Aphorisms by Charles Simic
This just in from Jim Finnegan, proprietor of the ursprache blog: “Charles Simic was born in 1938 in Belgrade, Serbia (Yugoslavia at the time). His family came to the U.S. in 1954 and settled in Chicago. He has published numerous books of poetry and critical prose, and has won major awards for his poetry, a Pulitzer Prize, MacArthur Foundation ‘genius grant’, and the Wallace Stevens Award, among others. He has keen eye for the unusual poetic image and the expressiveness of everyday circumstances. Inflected by philosophical notions and the darker aspects 20th-century history, his poetry has an easy way of blending the profound and comic. In 2008 he published a collection of his aphorisms, The Monster Loves His Labyrinth (Ausable Press, 2008).” A selection of aphorisms from The Monster Loves His Labyrinth:
The new American Dream is to get very rich and still be regarded as a victim.

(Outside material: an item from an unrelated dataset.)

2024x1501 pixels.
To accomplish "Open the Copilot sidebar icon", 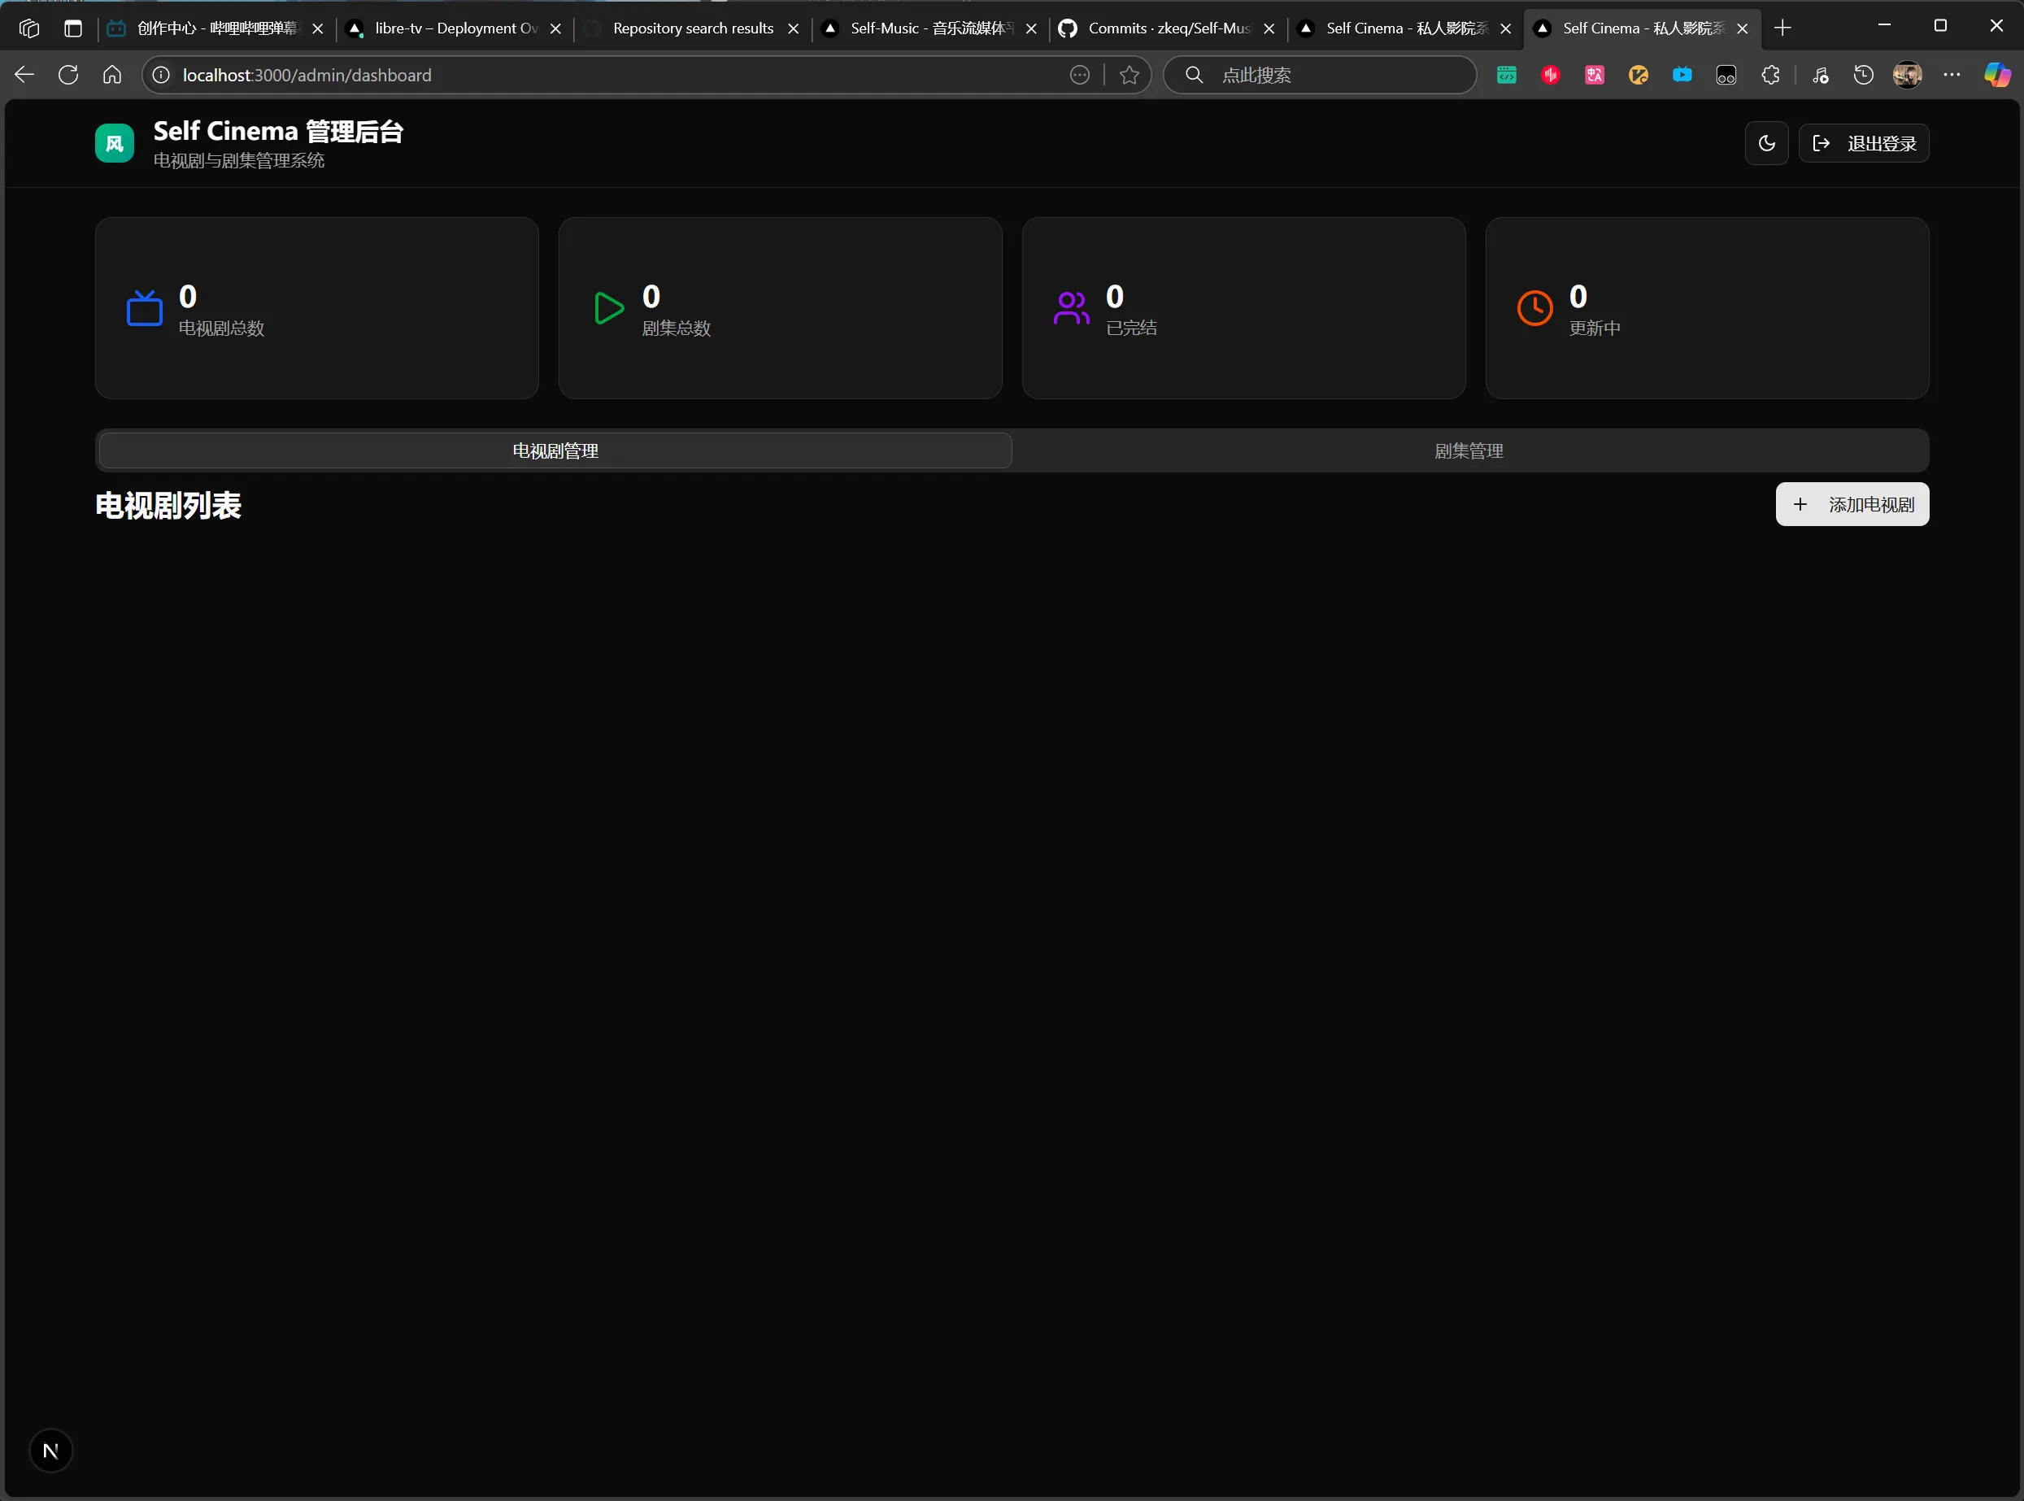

The infinite riches of an empty room. Silence makes visible what now appears to be the most interesting grain of dust in the whole world.
Being is not an idea in philosophy, but a wordless experience we have from time to time.
Consciousness: this dying match that sees and knows the name of what it throws its brief light upon.
We live in the nameless present convinced if we give things names we will know where we are.
Everything, of course, is a mirror if you look at it long enough.